Some keyboard shortcuts:

  • a: open cell above
  • b: open cell below
  • c: copy cell
  • v: paste cell below

Numpy Arrays:

import micropip  
await micropip.install("numpy")
 
import numpy as np
 
# example 
array1 = np.array([1,2,3,4,5])
array2 = np.array([6,7,8,9,10])
matrix1 = np.array([array1, array2])
print(matrix1)
 
'''
 
[[ 1 2 3 4 5]
[ 6 7 8 9 10]]
 
'''
 

the slice operator can be used in each dimension of the matrix to subset it.

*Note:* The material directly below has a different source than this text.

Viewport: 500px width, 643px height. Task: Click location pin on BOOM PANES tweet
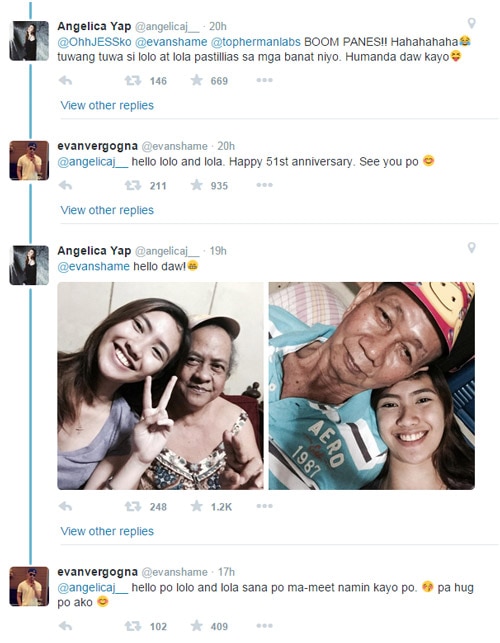tap(472, 23)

some attributes of numpy arrays:

# to obtain the dimensions of an array
matrix1.shape    # (2,5)
 
# to transpose a 2D array
matrix1.T
 
'''
 
array([[1,6],
	   [2,7],
	   [3,8],
	   [4,9],
	   [5,10]])
 
'''

some common methods associated with numpy arrays:

to combine arrays, we use the functions vstack and hstack. these are analogous to rbind and cbind in R.

Pandas DataFrames:

here is how we can extract a single column from the dataframe. the resulting object is a pandas Series, which is a lot like a 1D array, and can be indexed like one as well.

Reading Data into Python:

# file contained headings, and cols separated by spaces 
data1 = pd.read_table('data/crab.txt', header=0, sep="\\s+")
data1.head()   # heaad() is a method belonging to the DataFrame object
 
# when the file does not contain col names, we can supply them 
# (as a list of numpy array)
varnames = ["Subject", "Gender", "CA1", "CA2", "HW"]
data2 = pd.read_table('data1/ex_1.txt', header=None, names=varnames, sep="\\s+")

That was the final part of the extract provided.